A bit of background: in today's system, employers and employees split the cost of the tax on wages that goes towards Social Security and Medicare. Part of the Obama tax package that just passed was a one-year payroll tax holiday on the portion of the tax that employees pay. Employers will continue to pay the same amount they've been paying, though. Roubini's argument was that if employers also got a tax cut, they would save 6% of their wage costs and be able to hire more workers.

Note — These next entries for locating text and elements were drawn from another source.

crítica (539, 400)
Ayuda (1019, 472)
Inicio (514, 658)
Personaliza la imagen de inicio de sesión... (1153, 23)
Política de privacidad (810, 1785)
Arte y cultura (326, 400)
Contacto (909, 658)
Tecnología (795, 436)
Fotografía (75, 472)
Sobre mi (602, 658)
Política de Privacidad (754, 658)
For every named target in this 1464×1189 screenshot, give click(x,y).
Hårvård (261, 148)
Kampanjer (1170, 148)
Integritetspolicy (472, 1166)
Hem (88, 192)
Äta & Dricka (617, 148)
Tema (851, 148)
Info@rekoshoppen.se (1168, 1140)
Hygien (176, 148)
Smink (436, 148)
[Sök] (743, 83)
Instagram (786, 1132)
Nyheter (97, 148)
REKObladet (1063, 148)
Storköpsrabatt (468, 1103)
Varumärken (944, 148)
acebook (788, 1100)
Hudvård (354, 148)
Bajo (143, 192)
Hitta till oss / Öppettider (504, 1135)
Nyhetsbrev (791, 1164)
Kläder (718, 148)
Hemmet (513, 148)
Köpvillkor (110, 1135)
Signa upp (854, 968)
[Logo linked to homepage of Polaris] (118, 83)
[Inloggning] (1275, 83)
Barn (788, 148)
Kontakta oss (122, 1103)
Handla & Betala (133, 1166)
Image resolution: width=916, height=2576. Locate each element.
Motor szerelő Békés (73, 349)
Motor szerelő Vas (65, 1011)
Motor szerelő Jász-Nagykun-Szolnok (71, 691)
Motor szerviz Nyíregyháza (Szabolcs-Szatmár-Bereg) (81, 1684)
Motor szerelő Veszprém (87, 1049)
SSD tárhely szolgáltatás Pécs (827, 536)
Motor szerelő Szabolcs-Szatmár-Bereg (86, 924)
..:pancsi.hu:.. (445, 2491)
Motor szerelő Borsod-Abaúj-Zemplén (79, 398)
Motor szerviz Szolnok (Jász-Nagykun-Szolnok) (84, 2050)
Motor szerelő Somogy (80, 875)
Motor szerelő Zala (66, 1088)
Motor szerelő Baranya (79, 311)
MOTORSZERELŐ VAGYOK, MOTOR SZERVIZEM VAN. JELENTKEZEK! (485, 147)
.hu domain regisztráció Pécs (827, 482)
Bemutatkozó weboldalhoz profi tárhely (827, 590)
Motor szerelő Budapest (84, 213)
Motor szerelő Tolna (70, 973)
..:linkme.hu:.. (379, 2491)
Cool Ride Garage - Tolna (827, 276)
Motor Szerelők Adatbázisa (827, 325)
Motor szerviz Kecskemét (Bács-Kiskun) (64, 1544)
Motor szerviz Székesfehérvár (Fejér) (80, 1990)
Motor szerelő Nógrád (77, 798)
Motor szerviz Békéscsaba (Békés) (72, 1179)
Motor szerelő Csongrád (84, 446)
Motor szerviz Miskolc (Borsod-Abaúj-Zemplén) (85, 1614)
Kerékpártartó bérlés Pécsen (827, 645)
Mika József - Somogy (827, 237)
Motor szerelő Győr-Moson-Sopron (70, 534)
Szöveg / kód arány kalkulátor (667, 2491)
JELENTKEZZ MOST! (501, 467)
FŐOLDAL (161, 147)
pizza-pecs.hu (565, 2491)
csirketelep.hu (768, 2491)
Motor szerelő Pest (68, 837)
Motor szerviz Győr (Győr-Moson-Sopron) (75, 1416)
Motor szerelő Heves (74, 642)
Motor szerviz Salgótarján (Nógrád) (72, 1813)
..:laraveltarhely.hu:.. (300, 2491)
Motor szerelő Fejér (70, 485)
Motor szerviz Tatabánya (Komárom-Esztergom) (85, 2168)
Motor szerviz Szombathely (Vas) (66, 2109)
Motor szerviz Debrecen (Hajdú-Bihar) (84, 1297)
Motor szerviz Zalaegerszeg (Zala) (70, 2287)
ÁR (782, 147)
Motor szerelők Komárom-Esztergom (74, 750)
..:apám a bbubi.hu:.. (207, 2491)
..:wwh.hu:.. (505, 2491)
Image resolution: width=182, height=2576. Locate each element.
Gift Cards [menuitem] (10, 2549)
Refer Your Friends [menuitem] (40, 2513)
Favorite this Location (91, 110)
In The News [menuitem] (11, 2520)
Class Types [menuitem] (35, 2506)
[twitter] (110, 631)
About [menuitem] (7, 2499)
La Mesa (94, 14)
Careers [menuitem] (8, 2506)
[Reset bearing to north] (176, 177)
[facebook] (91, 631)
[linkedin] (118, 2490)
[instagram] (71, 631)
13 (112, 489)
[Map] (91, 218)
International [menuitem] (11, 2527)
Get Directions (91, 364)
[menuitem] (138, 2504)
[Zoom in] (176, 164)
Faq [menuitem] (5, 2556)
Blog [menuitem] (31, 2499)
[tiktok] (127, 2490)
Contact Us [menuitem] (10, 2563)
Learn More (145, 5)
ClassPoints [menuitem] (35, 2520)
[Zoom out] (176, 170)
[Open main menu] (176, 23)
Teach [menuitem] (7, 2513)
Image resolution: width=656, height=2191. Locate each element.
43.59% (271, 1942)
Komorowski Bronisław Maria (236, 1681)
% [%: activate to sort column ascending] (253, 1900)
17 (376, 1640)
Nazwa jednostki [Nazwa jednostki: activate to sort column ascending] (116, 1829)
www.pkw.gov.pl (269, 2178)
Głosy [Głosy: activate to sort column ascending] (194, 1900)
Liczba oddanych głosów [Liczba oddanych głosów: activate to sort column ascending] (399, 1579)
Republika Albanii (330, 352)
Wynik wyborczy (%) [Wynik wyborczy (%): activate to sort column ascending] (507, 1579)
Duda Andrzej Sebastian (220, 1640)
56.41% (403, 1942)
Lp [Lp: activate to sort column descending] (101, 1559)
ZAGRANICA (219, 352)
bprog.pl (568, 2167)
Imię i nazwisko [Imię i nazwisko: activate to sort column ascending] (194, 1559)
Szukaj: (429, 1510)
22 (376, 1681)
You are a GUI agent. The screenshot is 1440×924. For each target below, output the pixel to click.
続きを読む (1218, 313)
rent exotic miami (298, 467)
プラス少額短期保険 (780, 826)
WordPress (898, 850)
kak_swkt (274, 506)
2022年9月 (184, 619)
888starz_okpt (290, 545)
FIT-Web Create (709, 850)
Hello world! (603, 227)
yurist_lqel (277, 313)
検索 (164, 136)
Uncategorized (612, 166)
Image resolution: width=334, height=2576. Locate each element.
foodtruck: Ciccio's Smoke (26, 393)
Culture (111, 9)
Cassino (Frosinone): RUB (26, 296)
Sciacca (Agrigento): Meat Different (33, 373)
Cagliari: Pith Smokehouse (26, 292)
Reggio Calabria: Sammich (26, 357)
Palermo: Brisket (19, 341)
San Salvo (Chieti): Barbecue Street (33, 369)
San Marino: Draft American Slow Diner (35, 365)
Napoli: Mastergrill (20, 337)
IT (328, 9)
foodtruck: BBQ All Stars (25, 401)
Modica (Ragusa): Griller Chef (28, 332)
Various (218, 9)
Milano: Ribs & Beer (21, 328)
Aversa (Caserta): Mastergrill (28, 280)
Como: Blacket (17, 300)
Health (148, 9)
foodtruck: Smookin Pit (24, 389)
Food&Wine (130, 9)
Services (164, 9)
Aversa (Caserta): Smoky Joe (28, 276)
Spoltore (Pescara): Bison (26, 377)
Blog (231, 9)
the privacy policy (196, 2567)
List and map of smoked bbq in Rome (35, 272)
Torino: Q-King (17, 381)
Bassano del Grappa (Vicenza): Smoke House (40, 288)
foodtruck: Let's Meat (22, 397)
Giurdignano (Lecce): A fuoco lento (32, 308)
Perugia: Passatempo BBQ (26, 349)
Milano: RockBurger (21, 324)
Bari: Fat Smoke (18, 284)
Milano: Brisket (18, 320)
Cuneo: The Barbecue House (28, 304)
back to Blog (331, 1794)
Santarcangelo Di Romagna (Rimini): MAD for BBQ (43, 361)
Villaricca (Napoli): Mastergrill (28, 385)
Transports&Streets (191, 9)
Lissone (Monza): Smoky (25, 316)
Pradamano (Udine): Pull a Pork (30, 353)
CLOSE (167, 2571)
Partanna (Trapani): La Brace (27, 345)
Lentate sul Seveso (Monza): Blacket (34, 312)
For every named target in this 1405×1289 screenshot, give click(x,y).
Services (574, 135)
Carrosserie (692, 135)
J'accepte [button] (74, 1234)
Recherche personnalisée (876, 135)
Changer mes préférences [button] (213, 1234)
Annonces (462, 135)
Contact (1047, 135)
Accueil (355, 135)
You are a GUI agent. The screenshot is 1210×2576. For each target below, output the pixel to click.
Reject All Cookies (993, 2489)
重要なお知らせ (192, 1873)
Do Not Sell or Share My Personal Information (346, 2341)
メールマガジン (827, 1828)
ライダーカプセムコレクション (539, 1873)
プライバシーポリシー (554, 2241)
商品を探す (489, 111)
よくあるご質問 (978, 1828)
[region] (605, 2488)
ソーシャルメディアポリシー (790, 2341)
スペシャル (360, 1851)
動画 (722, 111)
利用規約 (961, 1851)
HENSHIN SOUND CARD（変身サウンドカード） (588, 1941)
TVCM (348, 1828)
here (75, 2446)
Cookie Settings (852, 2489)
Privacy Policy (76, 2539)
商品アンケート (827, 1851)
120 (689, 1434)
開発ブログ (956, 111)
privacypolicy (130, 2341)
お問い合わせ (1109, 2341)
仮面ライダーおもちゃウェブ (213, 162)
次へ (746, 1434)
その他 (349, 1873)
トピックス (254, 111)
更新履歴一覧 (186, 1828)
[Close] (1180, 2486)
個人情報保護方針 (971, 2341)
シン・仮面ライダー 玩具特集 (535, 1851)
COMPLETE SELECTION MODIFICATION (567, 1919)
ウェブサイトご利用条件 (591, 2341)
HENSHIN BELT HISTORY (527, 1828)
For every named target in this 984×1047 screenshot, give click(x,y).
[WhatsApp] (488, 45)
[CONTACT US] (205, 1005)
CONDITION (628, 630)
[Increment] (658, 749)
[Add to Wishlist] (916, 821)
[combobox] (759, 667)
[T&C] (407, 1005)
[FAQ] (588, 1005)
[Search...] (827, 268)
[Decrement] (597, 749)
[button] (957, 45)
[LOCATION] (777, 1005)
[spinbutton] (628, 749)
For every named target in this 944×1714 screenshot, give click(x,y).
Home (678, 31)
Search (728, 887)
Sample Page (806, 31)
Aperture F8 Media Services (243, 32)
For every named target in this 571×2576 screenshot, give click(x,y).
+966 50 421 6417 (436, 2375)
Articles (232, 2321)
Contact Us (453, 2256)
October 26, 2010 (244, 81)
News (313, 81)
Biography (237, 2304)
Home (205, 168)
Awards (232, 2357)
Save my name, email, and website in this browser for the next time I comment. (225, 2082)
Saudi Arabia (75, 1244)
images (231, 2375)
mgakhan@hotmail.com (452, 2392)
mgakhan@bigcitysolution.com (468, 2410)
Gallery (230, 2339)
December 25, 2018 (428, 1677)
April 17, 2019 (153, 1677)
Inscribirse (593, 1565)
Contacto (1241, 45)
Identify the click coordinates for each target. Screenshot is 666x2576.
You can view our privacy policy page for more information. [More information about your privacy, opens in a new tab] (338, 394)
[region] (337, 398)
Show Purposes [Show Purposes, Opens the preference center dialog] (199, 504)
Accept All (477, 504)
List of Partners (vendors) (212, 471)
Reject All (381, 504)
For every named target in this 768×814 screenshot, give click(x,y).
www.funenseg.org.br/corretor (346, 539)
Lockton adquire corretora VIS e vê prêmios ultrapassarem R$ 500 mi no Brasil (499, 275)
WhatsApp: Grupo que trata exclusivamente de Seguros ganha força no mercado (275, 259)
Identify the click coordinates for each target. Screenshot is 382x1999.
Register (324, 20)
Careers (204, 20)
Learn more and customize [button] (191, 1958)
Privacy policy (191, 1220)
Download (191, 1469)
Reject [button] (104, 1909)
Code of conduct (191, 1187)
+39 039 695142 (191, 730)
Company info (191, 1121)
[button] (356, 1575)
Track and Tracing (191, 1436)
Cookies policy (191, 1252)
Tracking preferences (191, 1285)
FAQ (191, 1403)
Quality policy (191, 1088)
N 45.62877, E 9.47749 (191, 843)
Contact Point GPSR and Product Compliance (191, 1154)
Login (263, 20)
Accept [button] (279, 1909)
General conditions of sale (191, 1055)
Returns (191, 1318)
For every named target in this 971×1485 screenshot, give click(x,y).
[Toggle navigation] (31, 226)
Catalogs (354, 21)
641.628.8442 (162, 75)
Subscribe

Here's the interview, with the part I'm discussing at 3:10:
Now, I really have no right to challenge Roubini's economics, given that he's a renowned professor and I've taken exactly one economics class in my life (and even that one was half history). But I'm going to do it anyway. We keep hearing that companies are sitting on enormous cash reserves but are still not hiring. That is, they have the money to hire people, or to buy new equipment, or generally to invest in their businesses, but instead that money is sitting under the proverbial mattress or, in a best-case scenario, in some kind of savings or investment account. As Washington Post cartoonist Tom Toles brilliantly put it on Monday:
So I don't see why enabling employers to save even more money would get them to start hiring people, since clearly the issue is not that they don't have the cash. We need some other kind of stimulus to get people hiring - probably by boosting purchasing power among ordinary Americans, which is why cutting the employees' side of the payroll tax is a much better idea (although it may pose a long-term threat to the viability of Social Security). Even better would be to continue to invest in state and local governments so they can stop laying people off and cutting services, but that's a larger issue for another day (or post).